Mais Terpon ne veut pas se limiter aux caméras. Car une fois conquises, les «camgirls» pourraient aussi avoir besoin de jouets sexuels connectés. «Ce marché dépasse déjà probablement les 20 milliards de dollars et connaît une croissance ininterrompue, précise Jean-Claude Artonne. L’un des facteurs est que les sextoys se banalisent. Vous en trouvez même parfois dans les rayons des supermarchés!» Des accessoires que le client pourra activer à distance, une fois qu’il est en tête à tête avec sa «camgirl». Un outil de plus qui crée une sensation d’intimité.

Dans le secteur, ils sont nombreux à observer de très près le projet du couple Artonne, en avance sur son temps. Jean-Claude et Valérie ont de l’ambition: à terme, ils aimeraient faire entrer Terpon en Bourse. Si leur holding reste domiciliée en Suisse, une partie a été transférée au Nevada, aux Etats-Unis, où se déroule la plus importante foire du divertissement pour adultes. «Attirer des capitaux en Suisse avec une société active sur le marché du sexe est un challenge, confie Jean-Claude Artonne. Les Etats-Unis sont plus ouverts, c’est pourquoi nous avons sauté le pas.
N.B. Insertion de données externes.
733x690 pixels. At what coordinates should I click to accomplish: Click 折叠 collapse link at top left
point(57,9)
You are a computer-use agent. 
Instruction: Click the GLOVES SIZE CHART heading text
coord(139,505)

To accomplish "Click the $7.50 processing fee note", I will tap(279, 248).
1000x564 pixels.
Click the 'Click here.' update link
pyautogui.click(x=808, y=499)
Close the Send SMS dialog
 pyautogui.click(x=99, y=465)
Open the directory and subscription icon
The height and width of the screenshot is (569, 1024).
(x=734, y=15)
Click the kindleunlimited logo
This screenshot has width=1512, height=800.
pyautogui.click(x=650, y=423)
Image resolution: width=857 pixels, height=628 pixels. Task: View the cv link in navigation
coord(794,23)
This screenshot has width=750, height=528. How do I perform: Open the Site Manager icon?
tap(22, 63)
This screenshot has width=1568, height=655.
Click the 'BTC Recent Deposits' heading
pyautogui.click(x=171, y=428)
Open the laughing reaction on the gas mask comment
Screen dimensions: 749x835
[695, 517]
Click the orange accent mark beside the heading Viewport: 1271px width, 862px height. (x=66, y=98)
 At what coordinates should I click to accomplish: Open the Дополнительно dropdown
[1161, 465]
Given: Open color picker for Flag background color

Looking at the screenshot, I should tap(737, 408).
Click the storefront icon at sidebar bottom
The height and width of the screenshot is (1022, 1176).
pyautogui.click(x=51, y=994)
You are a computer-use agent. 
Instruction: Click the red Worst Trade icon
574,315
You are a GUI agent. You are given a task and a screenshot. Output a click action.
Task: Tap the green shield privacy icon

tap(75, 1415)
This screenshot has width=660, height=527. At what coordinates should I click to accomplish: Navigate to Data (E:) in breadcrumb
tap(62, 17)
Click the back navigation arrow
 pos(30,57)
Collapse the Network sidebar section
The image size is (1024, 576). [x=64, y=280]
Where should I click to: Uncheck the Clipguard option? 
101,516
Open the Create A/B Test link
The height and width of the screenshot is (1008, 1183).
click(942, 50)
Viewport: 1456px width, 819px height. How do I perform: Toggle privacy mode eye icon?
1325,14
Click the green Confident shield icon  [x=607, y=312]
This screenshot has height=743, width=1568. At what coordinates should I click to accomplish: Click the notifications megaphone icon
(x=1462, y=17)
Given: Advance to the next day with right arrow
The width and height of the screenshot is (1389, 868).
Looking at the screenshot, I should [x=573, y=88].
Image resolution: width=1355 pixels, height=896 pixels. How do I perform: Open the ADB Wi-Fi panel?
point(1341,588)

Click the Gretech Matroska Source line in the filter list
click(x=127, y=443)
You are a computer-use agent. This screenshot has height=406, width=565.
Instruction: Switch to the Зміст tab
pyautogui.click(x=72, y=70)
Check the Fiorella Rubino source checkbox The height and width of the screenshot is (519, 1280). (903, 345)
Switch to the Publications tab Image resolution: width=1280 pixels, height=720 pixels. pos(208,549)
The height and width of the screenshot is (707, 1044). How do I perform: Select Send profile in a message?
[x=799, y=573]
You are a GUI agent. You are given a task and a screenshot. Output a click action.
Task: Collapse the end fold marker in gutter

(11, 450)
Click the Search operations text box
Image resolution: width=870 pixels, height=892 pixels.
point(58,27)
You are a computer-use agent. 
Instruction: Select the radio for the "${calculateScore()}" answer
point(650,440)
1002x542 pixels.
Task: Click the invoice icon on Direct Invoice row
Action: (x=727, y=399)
Même si les Suisses sont, comme dans d’autres pays de culture protestante, de gros consommateurs de contenus pornographiques.»

En 2018, Terpon espère dégager un chiffre d’affaires de plusieurs millions de dollars, ainsi que ses premiers bénéfices. Selon les estimations, un tiers du trafic sur internet serait pornographique. Un homme sur deux déclare regarder ce type de vidéos plusieurs fois par semaine. Jean-Claude et Valérie Artonne, eux, assument parfaitement leur activité auprès de leur famille et de leurs proches. «Nous ne sommes pas des pornographes. Nous nous concentrons sur la technologie. Cela dit, il n’y a pas de honte à travailler dans le marché du sexe, dont le but est d’apporter du plaisir aux gens et du bien-être.»